The breast cancer study was supported by the University of Wisconsin-Madison Institute for Clinical and Translational Research funded by a Clinical and Translational Science Award program, through the NIH National Center for Advancing Translational Sciences (1UL1TR002373), and the School of Medicine and Public Health Wisconsin Partnership Program (WPP 4358).
Limitations
If you are considering being in a clinical trial, the experiences of the people we interviewed might help you learn what to expect. But keep in mind that the experience you might have in a clinical trial depends on what condition you have and what a particular trial is trying to find out. We hope you consider this as you listen to the stories presented here.
For example, many of the people we interviewed had a chronic disease (multiple sclerosis) or cancer and enrolled in trials of medications that were meant to be used for many years. None of them enrolled in trials for conditions that are not chronic, such as injuries or pneumonia. Trials for these “acute” or short-term conditions might last a shorter time and might focus on getting back to normal health rather than on living better or longer with a chronic disease.
A related limitation concerns the types of clinical trials people participated in. Nearly all the people we talked with enrolled in clinical trials that were done to see whether a treatment could have an important benefit to people with their chronic conditions like multiple sclerosis or cancer. But other types of trials, called Phase 1 and some Phase 2 trials, don’t aim to learn about the benefits of a drug or other treatment. They are usually about the chemistry and safety of a new drug in humans. The experiences that are shared here won’t help you to understand much about the experiences of people who participate in trials like these.
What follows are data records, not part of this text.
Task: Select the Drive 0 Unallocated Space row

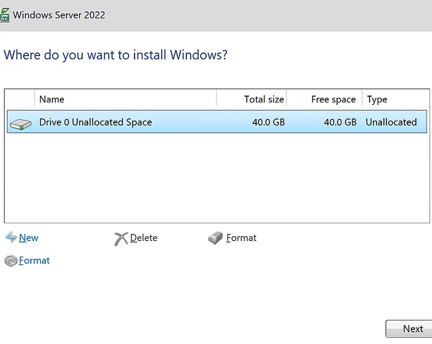Action: (x=95, y=122)
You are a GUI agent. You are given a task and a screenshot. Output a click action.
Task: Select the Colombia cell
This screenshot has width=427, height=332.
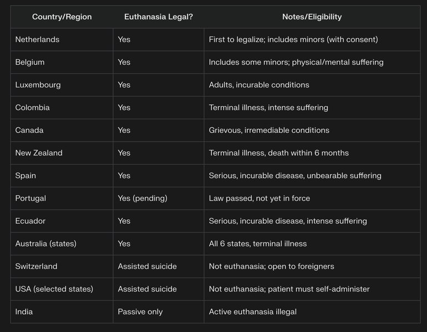32,107
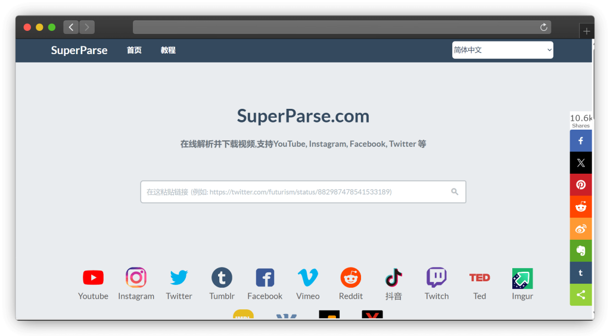Share on Facebook from side share bar
The width and height of the screenshot is (610, 336).
click(581, 141)
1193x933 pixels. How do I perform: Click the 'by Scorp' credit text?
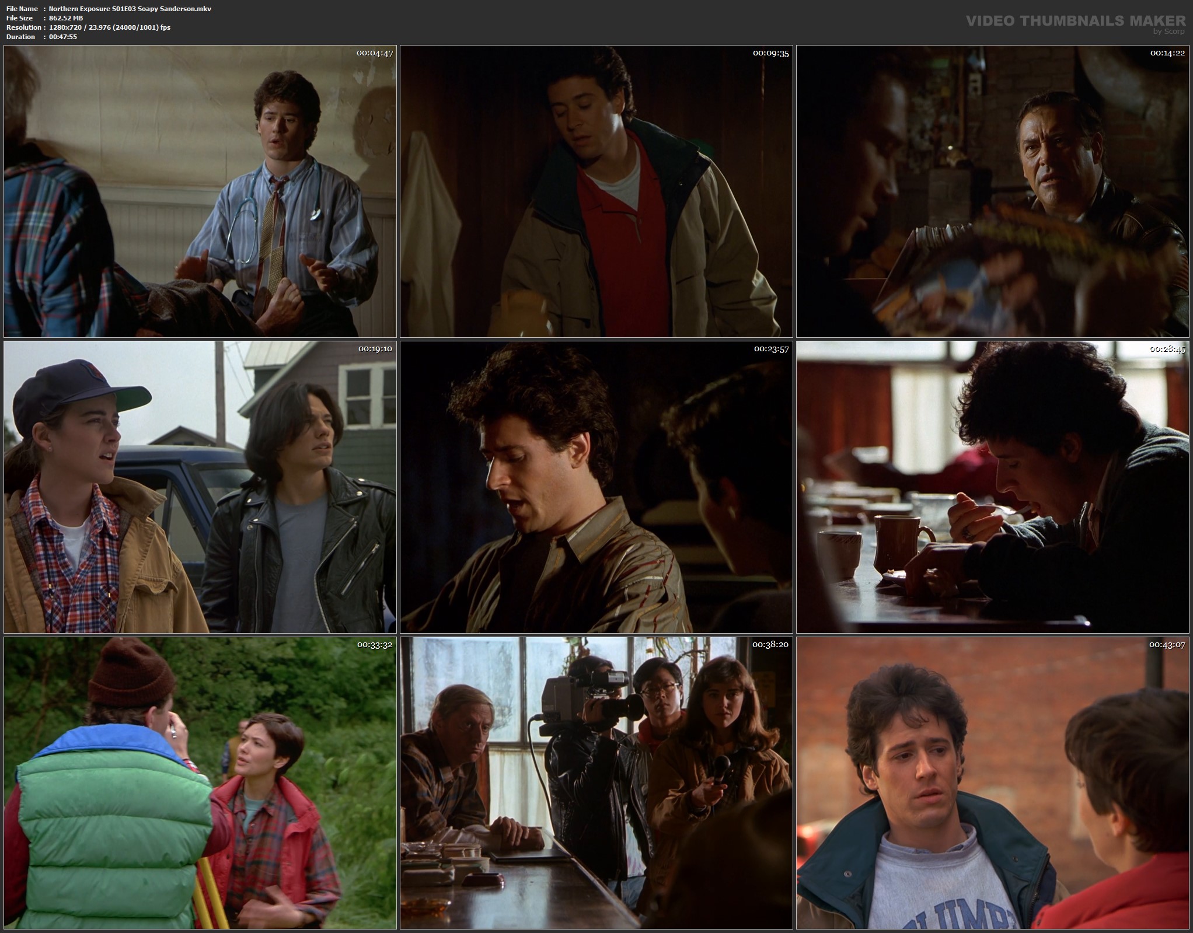point(1168,32)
Another limitation is that we focused primarily on clinical trials conducted at academic medical centers. Other trials are conducted in private practices that work with an outside company that specializes in conducting clinical trials. The experiences of people who participate in clinical trials in these settings might be different from those of most of the people we talked with. People might also have different experiences depending on whether the trial they participated in was sponsored by a pharmaceutical company, a government agency, or a private nonprofit foundation.
Finally, we had more access to people who enrolled in clinical trials than to people who decided not to. We talked with a few people who declined to enroll in a particular study, but not enough people to describe the full range of experiences of people who choose not to enroll in studies or who never had the opportunity to do so. Non-participation is important for several reasons. For example, talking with more people who have not participated might help us understand negative personal experiences with health care providers or researchers, a topic raised by a few people we talked with. We might also learn more about mistrust of medical research and about experiences with recent initiatives by the National Institutes of Health and others to broaden participation in clinical trials (For more information about these initiatives, see the Resources Page).
As is true for all Health Experiences Research Network studies, we were not able to recruit as heterogenous a group of interviewees as we would have wished.